Home Manufacturing & Industry Macclesfield-based Tidy Planet’s composting tech rockets college’s food waste recycling rates

Macclesfield-based Tidy Planet’s composting tech rockets college’s food waste recycling rates

Swarthmore College visits composting site at Dundee & Angus College

Dundee and Angus College has invested in a second of Tidy Planet’s Rocket Composters for its Arbroath Campus, after successfully composting over 70 tonnes of food waste in the last three years at its Kingsway site.

The College itself spans three campuses – Kingsway, Gardyne and Arbroath – and began its sustainability journey in 2015 when it switched to Vegware compostable catering consumables, in an effort to reduce single-use plastics. This packaging shift drove the College to seek technology that would allow it to introduce a self-directed and closed-loop food waste management solution.

In 2015, integrated shredding and dewatering systems were installed across the three locations, as a way for the College to pre-treat its kitchen waste. The resulting feed material – made from compostable tableware and food waste – has since been transported from the outer two sites to the College’s Kingsway Campus, and then blended with green wastes to provide the ideal mix for its first A900 Rocket Composter.

The A900 Rocket is capable of processing up to one tonne of the College’s food wastes per week, and the resulting nutrient-rich soil resource is retained – primarily within the horticultural department at Kingsway – for weed suppression or potting purposes.

Commenting on the rationale behind the second investment, Jackie Beresford, environmental officer at Dundee and Angus College, said: “We’re always looking for ways to act ‘greener’, so given the success of the first machine, it was a logical decision to invest in another.
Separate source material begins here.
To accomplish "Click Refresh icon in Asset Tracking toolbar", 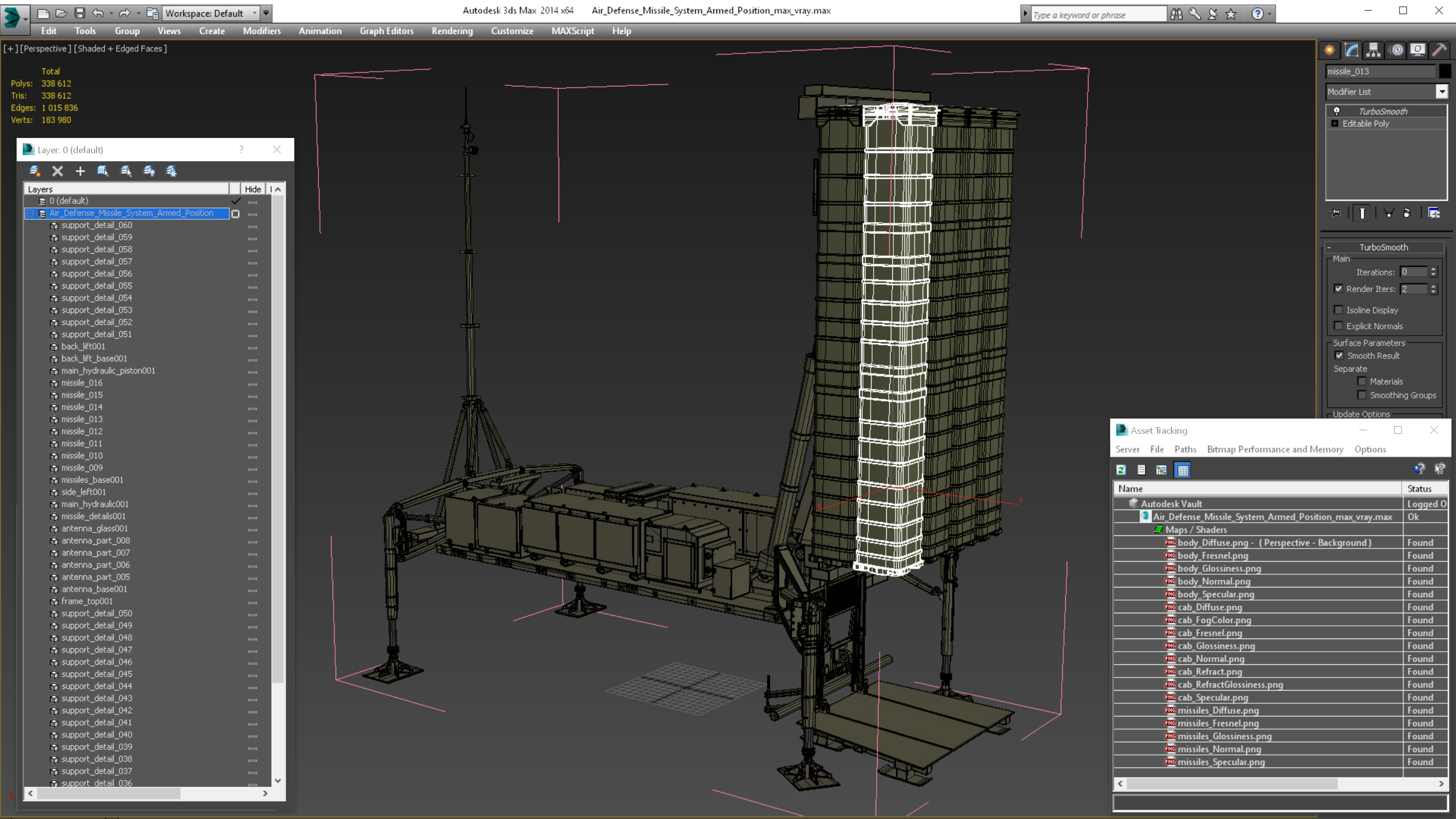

“The additional unit not only ensures we have enough capacity to treat all our food wastes, but it also allows us to compost all year round.

“Therefore, we are not only cutting out waste transportation costs and further decreasing our carbon emissions, but students are benefitting from having a real-time composting process at their fingertips.”
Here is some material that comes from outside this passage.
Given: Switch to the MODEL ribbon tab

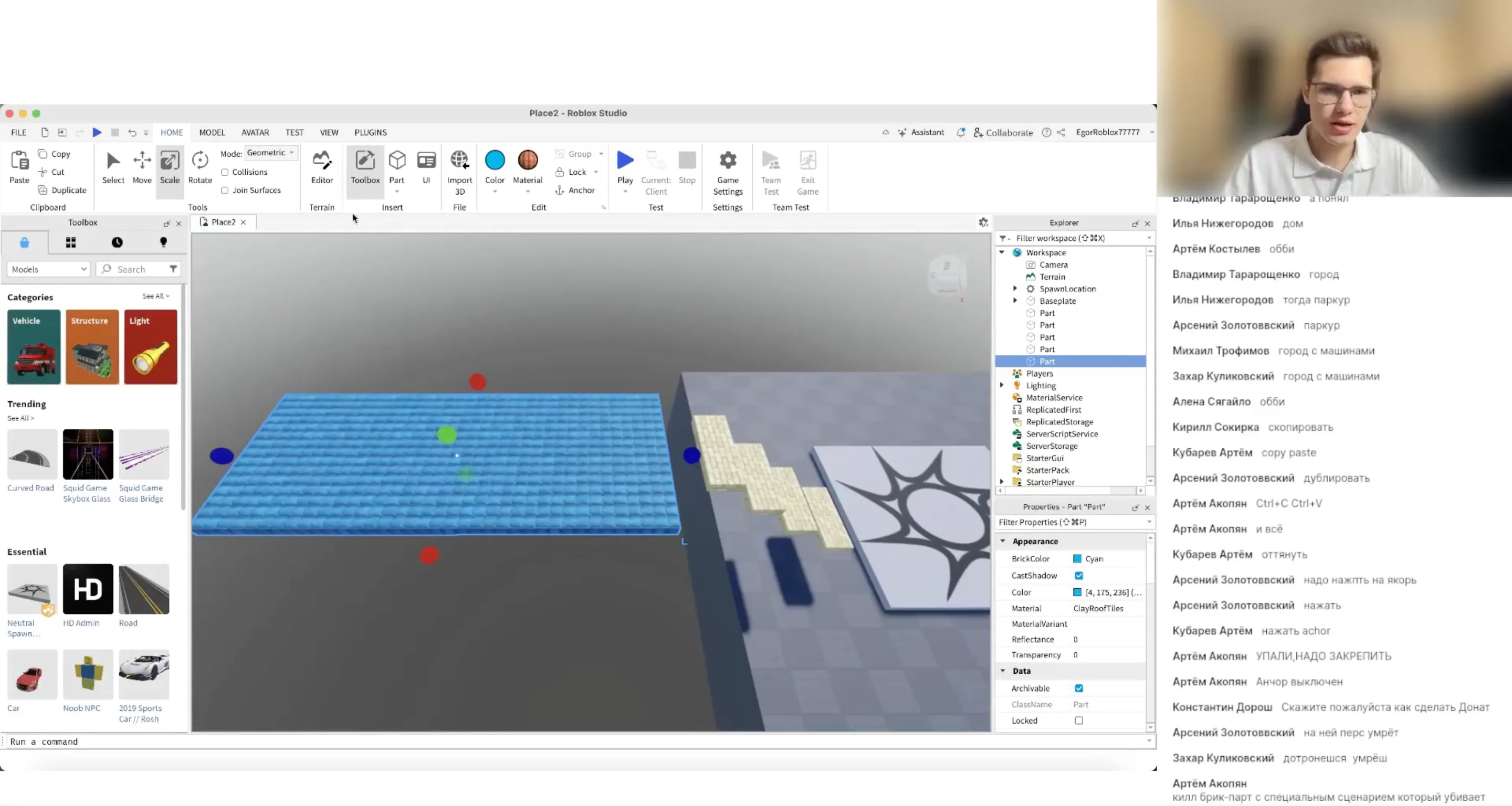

Three years on from the initial equipment’s installation, commercial and educational institutions from across the globe have contacted Dundee and Angus about the innovative approach to reducing their food-waste footprint and to learn more about this waste-to-resource technology.

Huw Crampton, sales manager at Tidy Planet, added: “The College’s small-scale composting example is a great working illustration of the benefits of closing the organic waste loop – effectively demonstrating how one of the most commonly produced wastes can easily be recycled at source.

“And with the worldwide shift away from single-use plastics, it’s a solution that an increasing number of organisations are looking into.”

The College’s innovative approach to food waste management has not gone unrecognised in the environmental sector, having recently scooped CIWM’s ‘Best Food Waste Initiative’ award in October – as well as receiving further accolades from Scottish Resources and the Environmental Association for Universities and Colleges, recognising its commitment to sustainability and resource security.

Pennsylvania-based Swarthmore College is the latest institution to look toward Dundee and Angus for ways to boost its environmental commitment.

Currently producing over 40 tonnes of food waste per year, Swarthmore sends its food wastes off-site for composting, but with the goal of going plastic free with compostable tableware, the need for an on-site solution is a key part of its future Zero-Waste-to-Landfill strategy.

Swarthmore’s sustainability program manager, Melissa Tier, recently visited the site and concluded: “In addition to reducing our overall waste quantities, we’re working to make as much of it compostable as possible – with an end goal of no waste going to landfill or for incineration.

“Seeing the in-vessel-composting system working so well at Dundee and Angus was very encouraging – we’re excited to see how this method could be replicated in the US, to help us reach our closed loop goals.”